## EXTRACTED RECORDS

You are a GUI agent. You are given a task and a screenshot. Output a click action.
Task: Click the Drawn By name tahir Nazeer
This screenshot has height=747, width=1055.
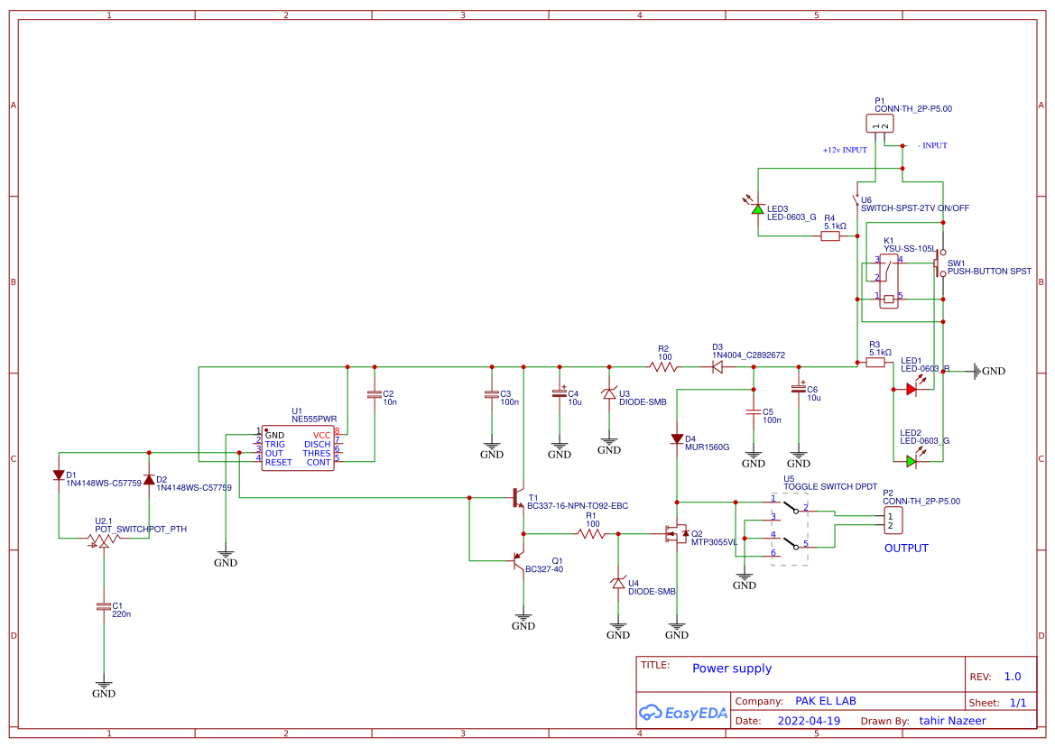952,721
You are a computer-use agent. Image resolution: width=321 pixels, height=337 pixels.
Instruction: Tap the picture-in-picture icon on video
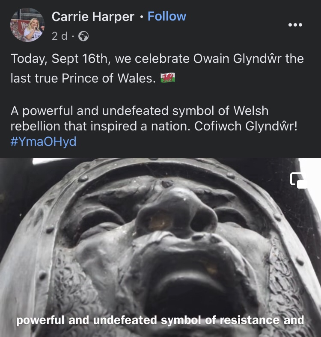299,180
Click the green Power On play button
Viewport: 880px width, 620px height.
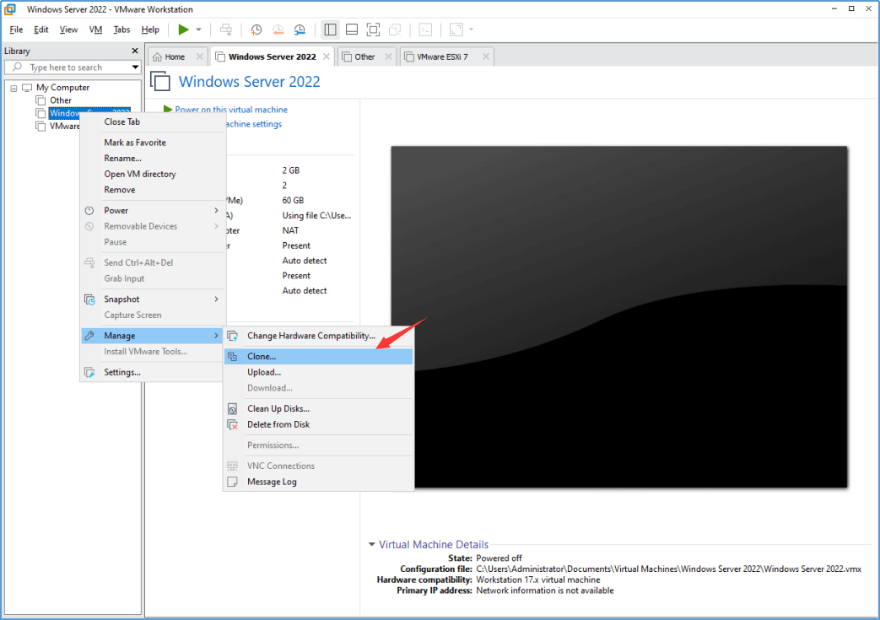183,30
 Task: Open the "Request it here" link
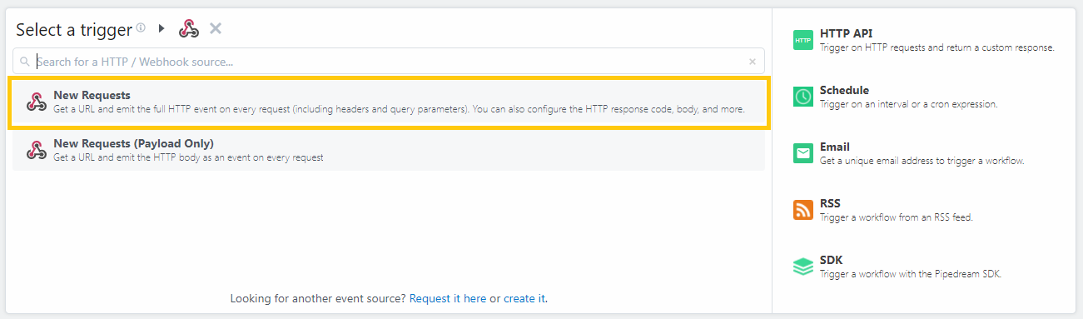[x=448, y=298]
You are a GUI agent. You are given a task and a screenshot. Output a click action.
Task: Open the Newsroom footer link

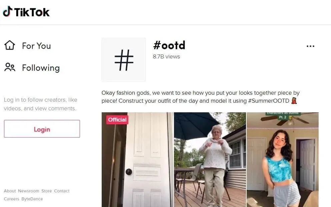[28, 191]
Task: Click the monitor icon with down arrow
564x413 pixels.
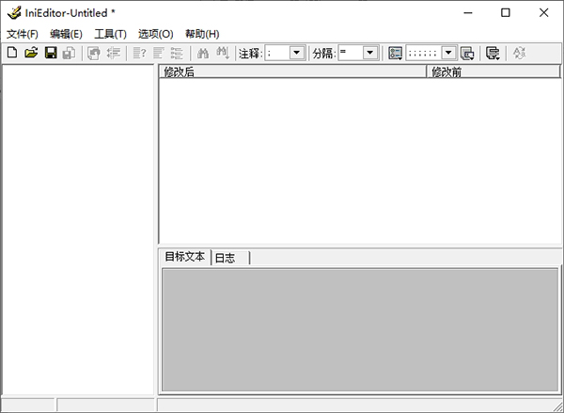Action: 493,54
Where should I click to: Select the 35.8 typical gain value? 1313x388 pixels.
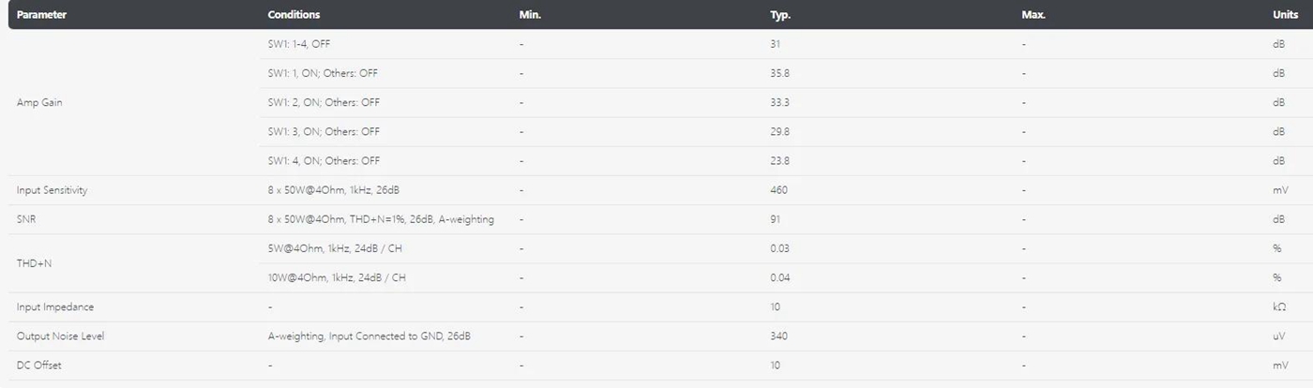click(x=779, y=73)
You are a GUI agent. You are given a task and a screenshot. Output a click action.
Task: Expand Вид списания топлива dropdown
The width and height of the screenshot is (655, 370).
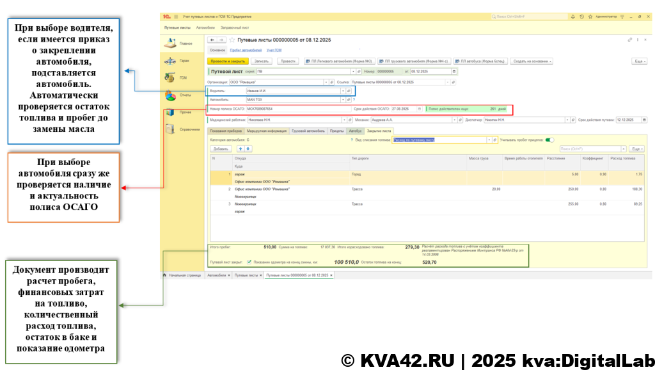coord(489,140)
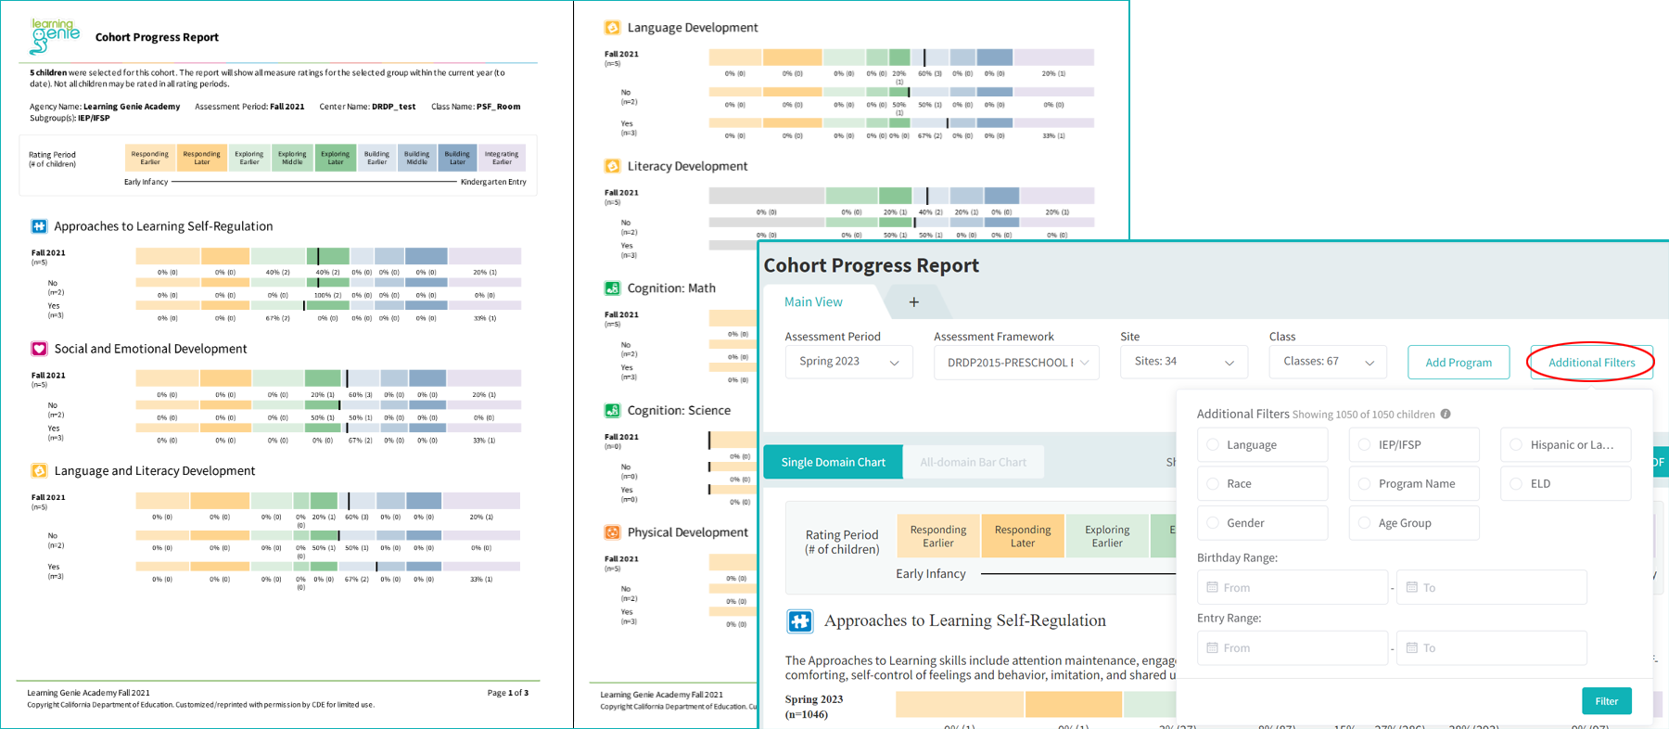Switch to All-domain Bar Chart tab
This screenshot has height=729, width=1669.
[973, 462]
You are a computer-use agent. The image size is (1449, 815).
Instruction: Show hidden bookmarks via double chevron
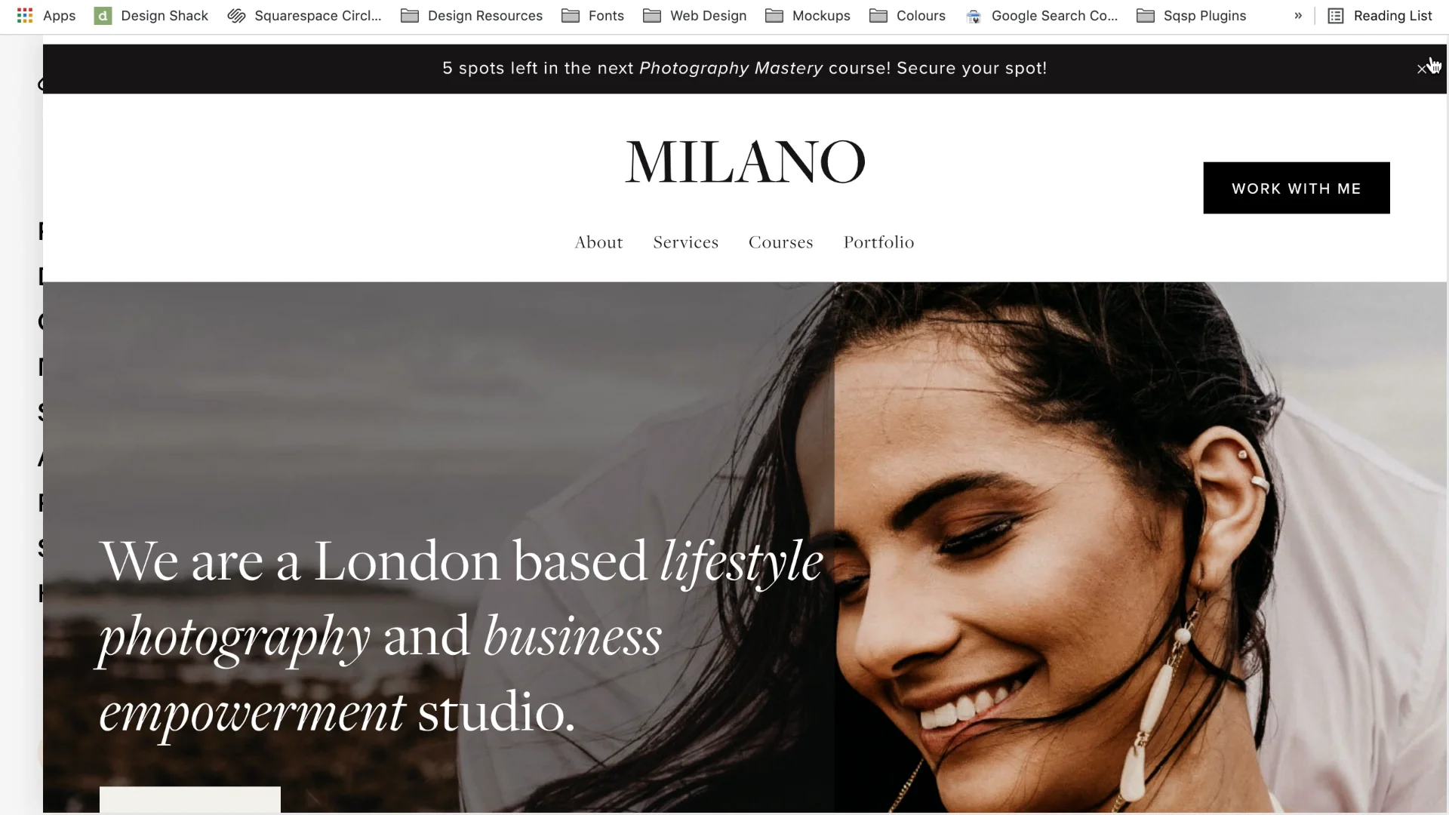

## ABOUT THIS TASK
Begin with the first line of the records and repeat every line up to the one with "You are a computer-use agent. The", counting that line too. Pictures are not part of the copy.

## ANSWER SPACE
You are a GUI agent. You are given a task and a screenshot. Output a click action.
Task: Click the Drawn By name tahir Nazeer
This screenshot has height=747, width=1055.
952,721
You are a computer-use agent. Image resolution: width=321 pixels, height=337 pixels.
Instruction: Tap the picture-in-picture icon on video
299,180
Click the green Power On play button
Viewport: 880px width, 620px height.
183,30
 Task: Open the "Request it here" link
[x=448, y=298]
You are a GUI agent. You are given a task and a screenshot. Output a click action.
Task: Open the Newsroom footer link

[28, 191]
Task: Click the monitor icon with down arrow
564x413 pixels.
Action: 493,54
Where should I click to: Select the 35.8 typical gain value? 1313x388 pixels.
click(x=779, y=73)
You are a GUI agent. You are given a task and a screenshot. Output a click action.
Task: Expand Вид списания топлива dropdown
The width and height of the screenshot is (655, 370).
coord(489,140)
Switch to All-domain Bar Chart tab
This screenshot has height=729, width=1669.
[973, 462]
You are a computer-use agent. The image size is (1449, 815).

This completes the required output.